Two days later, at a forum in Washington, D.C. hosted by Innovation Alliance, prospects for adding easier patent acquisition to regional industry clusters came into focus. At the forum, David Kappos, director of the U.S. Patent and Trademark Office (USPTO), discussed that agency’s plans for opening regional offices, with its first satellite operation announced for Detroit, Michigan.

 
Grouping businesses together and around universities, particularly those based on science and technology, is hardly a new idea. You only need to look to Silicon VDetroit Renaissance Centeralley in the shadow of UC-Berkeley and Stanford.

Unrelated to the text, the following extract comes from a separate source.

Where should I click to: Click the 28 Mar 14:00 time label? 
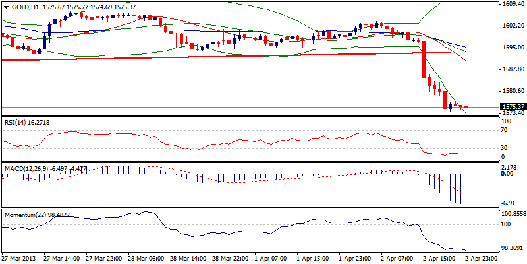188,257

These companies, often starting as small enterprises by faculty and ex-students, commercialize research findings and grow from there; Google is one notable example.
 
Beyond Silicon Valley 
 
The Brookings report highlighted the way some states built their own regional industry clusters, and recommended that other states adopt a similar strategy. Regional clusters, says Brookings, not only build on the commercialized results from academic institutions, they develop synergies and efficiencies just from their close physical proximity. The report also noted that while the strategy requires some modest spending, it is often less expensive and disruptive than trying to entice established companies in other states to relocate.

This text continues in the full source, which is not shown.